CIC’s total assets were worth US$813.5 billion at the end of 2016, making it the world’s second largest sovereign wealth fund, after Norway’s, which is worth US$960 billion.
But speaking in Hong Kong at the Asia Financial Forum, Tu added he personally now feels US stock market valuations are getting too high.
“Minds are divided on whether the US equity market is frothy at this level … my personal feeling is, it is,” said the 58-year-old former deputy Shanghai mayor during a panel discussion at the event.
Tu did not disclose CIC’s exact exposure to US equities, but said more than 40 per cent of its offshore assets are allocated in the US.
The investment fund’s stakes in publicly traded companies include Alibaba Group Holdings, operator of the world’s largest online shopping platforms and owner of the South China Morning Post. Alibaba’s shares rose 95 per cent last year.

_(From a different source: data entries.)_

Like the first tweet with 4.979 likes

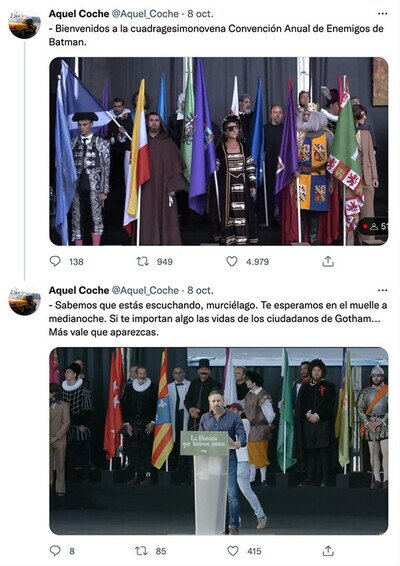coord(232,261)
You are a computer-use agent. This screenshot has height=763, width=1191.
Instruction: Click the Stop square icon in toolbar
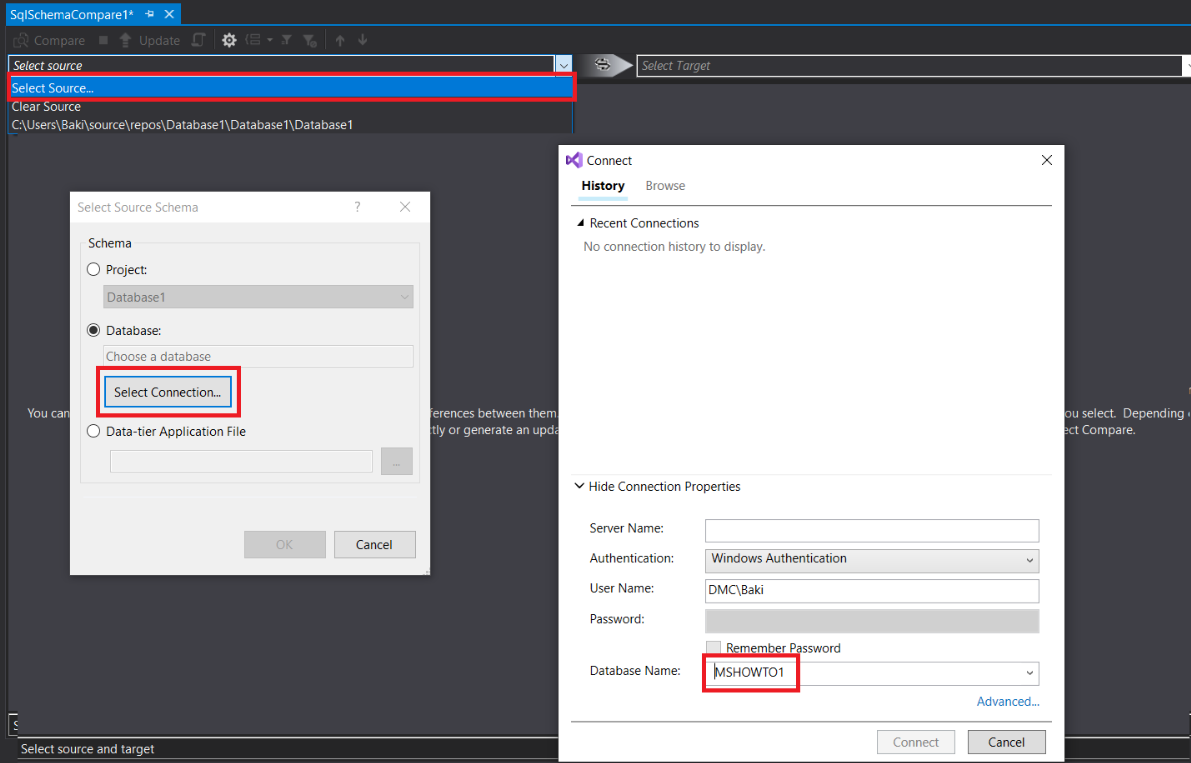coord(103,41)
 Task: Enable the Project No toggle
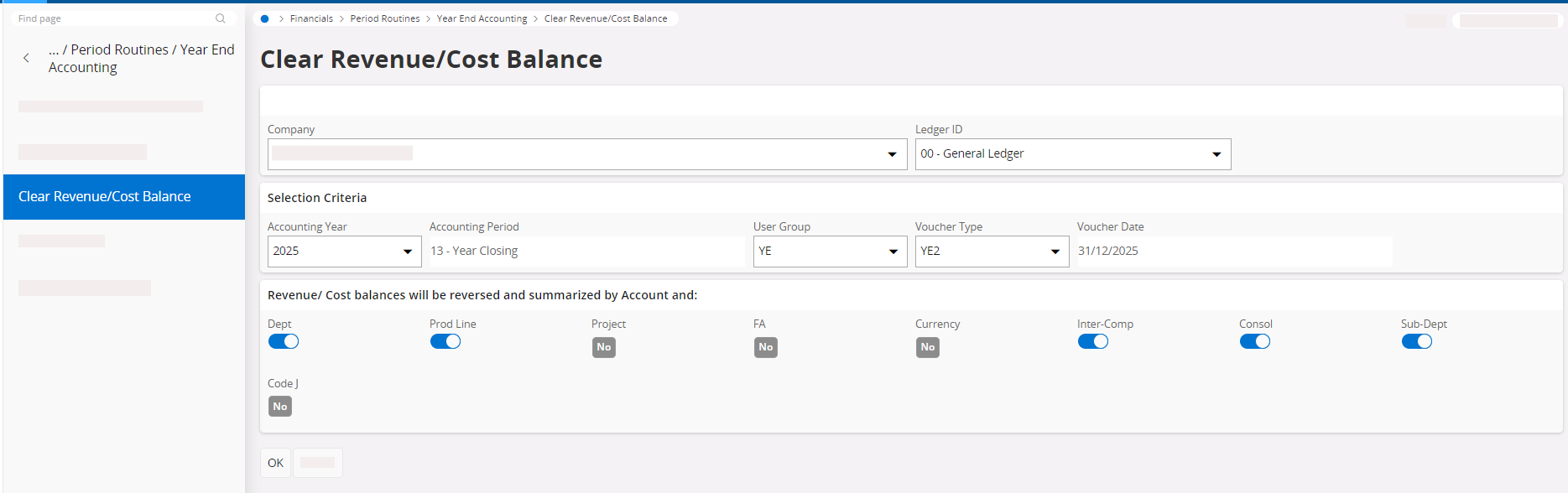click(604, 347)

CIC also owns shares in Singapore-listed Global Logistics Properties, the world’s biggest operator of warehouses, whose shares rose 50 per cent in 2017 before trading was suspended in January pending a management buyout.
And it also holds significant chunks of Indonesia’s biggest coal miner PT Bumi Resources, Mongolian coal producer SouthGobi Resources, Vancouver-listed miner Teck Resources and US power plant operator, AES Corp.

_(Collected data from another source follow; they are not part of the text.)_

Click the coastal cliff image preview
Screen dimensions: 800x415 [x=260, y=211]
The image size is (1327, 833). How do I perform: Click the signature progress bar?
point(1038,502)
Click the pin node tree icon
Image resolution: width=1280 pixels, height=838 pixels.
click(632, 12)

CIC allocated 45.8 per cent of its portfolio to the global equity market, according to the company’s 2016 annual report.
Tu stressed during the discussion that besides public equities, CIC “is keen to increase its direct investment in the US market” – an issue he had complained about during an interview with The Wall Street Journal last May, insisting that “US regulators have been too hard on us”.
CIC bought US$1.7 billion worth of prime Manhattan real estate in 2016, and Tu said besides that, he couldn’t name any other “symbolic direct investment” made in the country.
CIC signed a Memorandum of Understanding with the US investment bank Goldman Sachs in November to jointly set up a US$5 billion fund for future investment in American companies in the manufacturing, industrial, consumer and health care sectors, its official website says.
Fuelled by the massive tax cuts announced in December by US President Donald Trump, and a rosy economic outlook, Wall Street is having its best start to the year in more than a decade.
In the first fortnight of 2018, the Dow Jones Industrial Average has climbed 4.4 per cent and the S&P 500 has rallied 4.2 per cent – their best yearly kick-offs since the first nine days of 2003. The Nasdaq has also jumped 5.2 per cent, its best start since 2004, according to the Dow Jones Data Group.
But some analysts, including Morgan Stanley’s Andrew Sheets, have said they are now cutting their US stock exposure in favour of European equities, concerned the rally remains too long, and too fast.